<<<<

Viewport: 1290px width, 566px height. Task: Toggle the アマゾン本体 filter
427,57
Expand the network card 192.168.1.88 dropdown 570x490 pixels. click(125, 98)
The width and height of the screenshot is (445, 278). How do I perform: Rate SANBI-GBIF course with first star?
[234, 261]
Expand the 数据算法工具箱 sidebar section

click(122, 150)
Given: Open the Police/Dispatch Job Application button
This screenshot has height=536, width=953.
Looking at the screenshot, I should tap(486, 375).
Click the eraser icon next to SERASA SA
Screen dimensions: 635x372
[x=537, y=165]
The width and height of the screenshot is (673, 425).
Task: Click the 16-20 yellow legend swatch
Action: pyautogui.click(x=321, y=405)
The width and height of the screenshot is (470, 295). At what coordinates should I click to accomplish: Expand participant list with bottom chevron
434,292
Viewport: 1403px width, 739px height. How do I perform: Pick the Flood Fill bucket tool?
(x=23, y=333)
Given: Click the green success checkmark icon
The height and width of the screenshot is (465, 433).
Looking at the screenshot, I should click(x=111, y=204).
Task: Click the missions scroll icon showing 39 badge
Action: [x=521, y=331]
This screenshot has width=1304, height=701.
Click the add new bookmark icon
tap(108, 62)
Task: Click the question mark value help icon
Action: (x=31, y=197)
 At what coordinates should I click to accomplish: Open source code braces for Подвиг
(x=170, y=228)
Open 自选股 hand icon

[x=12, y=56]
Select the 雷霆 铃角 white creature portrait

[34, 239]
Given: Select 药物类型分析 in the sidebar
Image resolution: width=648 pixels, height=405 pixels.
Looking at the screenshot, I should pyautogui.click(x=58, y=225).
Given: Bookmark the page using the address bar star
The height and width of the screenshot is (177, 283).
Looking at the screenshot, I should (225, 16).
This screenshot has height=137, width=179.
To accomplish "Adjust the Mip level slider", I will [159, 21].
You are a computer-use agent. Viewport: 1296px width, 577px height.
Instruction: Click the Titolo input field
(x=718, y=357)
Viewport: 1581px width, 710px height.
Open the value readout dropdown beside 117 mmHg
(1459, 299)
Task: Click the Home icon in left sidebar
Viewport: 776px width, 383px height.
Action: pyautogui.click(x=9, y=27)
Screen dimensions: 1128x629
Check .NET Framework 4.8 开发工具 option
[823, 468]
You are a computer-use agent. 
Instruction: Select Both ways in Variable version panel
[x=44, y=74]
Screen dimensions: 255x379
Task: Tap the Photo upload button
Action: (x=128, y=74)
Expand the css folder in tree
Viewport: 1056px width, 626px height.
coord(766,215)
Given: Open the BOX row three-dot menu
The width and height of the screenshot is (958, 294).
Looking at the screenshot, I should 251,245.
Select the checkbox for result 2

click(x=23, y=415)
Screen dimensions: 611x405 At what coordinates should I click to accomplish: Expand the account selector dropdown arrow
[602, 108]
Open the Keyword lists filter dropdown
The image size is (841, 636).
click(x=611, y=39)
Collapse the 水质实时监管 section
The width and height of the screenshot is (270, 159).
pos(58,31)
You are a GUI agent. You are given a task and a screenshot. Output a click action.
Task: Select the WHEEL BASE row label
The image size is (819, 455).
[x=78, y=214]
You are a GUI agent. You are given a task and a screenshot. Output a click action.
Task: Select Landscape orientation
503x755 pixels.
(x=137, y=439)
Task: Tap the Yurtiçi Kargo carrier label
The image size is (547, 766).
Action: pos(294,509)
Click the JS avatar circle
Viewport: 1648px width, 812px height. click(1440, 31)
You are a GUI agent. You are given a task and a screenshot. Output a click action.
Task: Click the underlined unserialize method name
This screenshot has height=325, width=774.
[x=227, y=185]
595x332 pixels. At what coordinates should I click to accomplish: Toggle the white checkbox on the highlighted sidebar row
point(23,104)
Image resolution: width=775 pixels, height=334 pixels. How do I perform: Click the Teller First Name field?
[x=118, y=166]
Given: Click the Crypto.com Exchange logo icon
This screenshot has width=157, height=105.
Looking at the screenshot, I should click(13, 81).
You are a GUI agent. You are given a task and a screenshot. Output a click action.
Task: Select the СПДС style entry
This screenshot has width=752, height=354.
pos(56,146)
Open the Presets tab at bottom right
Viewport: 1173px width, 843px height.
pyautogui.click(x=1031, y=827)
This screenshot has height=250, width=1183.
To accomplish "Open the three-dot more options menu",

>>>>

> _THE TASK_
Could you reproduce all of the entries above exactly?

> _PROBLEM SOLUTION_
Viewport: 1290px width, 566px height. Task: Toggle the アマゾン本体 filter
427,57
Expand the network card 192.168.1.88 dropdown 570x490 pixels. click(125, 98)
The width and height of the screenshot is (445, 278). How do I perform: Rate SANBI-GBIF course with first star?
[234, 261]
Expand the 数据算法工具箱 sidebar section

click(122, 150)
Given: Open the Police/Dispatch Job Application button
This screenshot has height=536, width=953.
Looking at the screenshot, I should tap(486, 375).
Click the eraser icon next to SERASA SA
Screen dimensions: 635x372
[x=537, y=165]
The width and height of the screenshot is (673, 425).
Task: Click the 16-20 yellow legend swatch
Action: pyautogui.click(x=321, y=405)
The width and height of the screenshot is (470, 295). At what coordinates should I click to accomplish: Expand participant list with bottom chevron
434,292
Viewport: 1403px width, 739px height. How do I perform: Pick the Flood Fill bucket tool?
(x=23, y=333)
Given: Click the green success checkmark icon
The height and width of the screenshot is (465, 433).
Looking at the screenshot, I should click(x=111, y=204).
Task: Click the missions scroll icon showing 39 badge
Action: [x=521, y=331]
This screenshot has width=1304, height=701.
Click the add new bookmark icon
tap(108, 62)
Task: Click the question mark value help icon
Action: (x=31, y=197)
 At what coordinates should I click to accomplish: Open source code braces for Подвиг
(x=170, y=228)
Open 自选股 hand icon

[x=12, y=56]
Select the 雷霆 铃角 white creature portrait

[34, 239]
Given: Select 药物类型分析 in the sidebar
Image resolution: width=648 pixels, height=405 pixels.
Looking at the screenshot, I should pyautogui.click(x=58, y=225).
Given: Bookmark the page using the address bar star
The height and width of the screenshot is (177, 283).
Looking at the screenshot, I should (225, 16).
This screenshot has height=137, width=179.
To accomplish "Adjust the Mip level slider", I will [159, 21].
You are a computer-use agent. Viewport: 1296px width, 577px height.
Instruction: Click the Titolo input field
(x=718, y=357)
Viewport: 1581px width, 710px height.
Open the value readout dropdown beside 117 mmHg
(1459, 299)
Task: Click the Home icon in left sidebar
Viewport: 776px width, 383px height.
Action: pyautogui.click(x=9, y=27)
Screen dimensions: 1128x629
Check .NET Framework 4.8 开发工具 option
[823, 468]
You are a computer-use agent. 
Instruction: Select Both ways in Variable version panel
[x=44, y=74]
Screen dimensions: 255x379
Task: Tap the Photo upload button
Action: (x=128, y=74)
Expand the css folder in tree
Viewport: 1056px width, 626px height.
coord(766,215)
Given: Open the BOX row three-dot menu
The width and height of the screenshot is (958, 294).
Looking at the screenshot, I should 251,245.
Select the checkbox for result 2

click(x=23, y=415)
Screen dimensions: 611x405 At what coordinates should I click to accomplish: Expand the account selector dropdown arrow
[602, 108]
Open the Keyword lists filter dropdown
The image size is (841, 636).
click(x=611, y=39)
Collapse the 水质实时监管 section
The width and height of the screenshot is (270, 159).
pos(58,31)
You are a GUI agent. You are given a task and a screenshot. Output a click action.
Task: Select the WHEEL BASE row label
The image size is (819, 455).
[x=78, y=214]
You are a GUI agent. You are given a task and a screenshot. Output a click action.
Task: Select Landscape orientation
503x755 pixels.
(x=137, y=439)
Task: Tap the Yurtiçi Kargo carrier label
The image size is (547, 766).
Action: pos(294,509)
Click the JS avatar circle
Viewport: 1648px width, 812px height. click(1440, 31)
You are a GUI agent. You are given a task and a screenshot. Output a click action.
Task: Click the underlined unserialize method name
This screenshot has height=325, width=774.
[x=227, y=185]
595x332 pixels. At what coordinates should I click to accomplish: Toggle the white checkbox on the highlighted sidebar row
point(23,104)
Image resolution: width=775 pixels, height=334 pixels. How do I perform: Click the Teller First Name field?
[x=118, y=166]
Given: Click the Crypto.com Exchange logo icon
This screenshot has width=157, height=105.
Looking at the screenshot, I should click(13, 81).
You are a GUI agent. You are given a task and a screenshot. Output a click action.
Task: Select the СПДС style entry
This screenshot has width=752, height=354.
pos(56,146)
Open the Presets tab at bottom right
Viewport: 1173px width, 843px height.
pyautogui.click(x=1031, y=827)
This screenshot has height=250, width=1183.
To accomplish "Open the three-dot more options menu",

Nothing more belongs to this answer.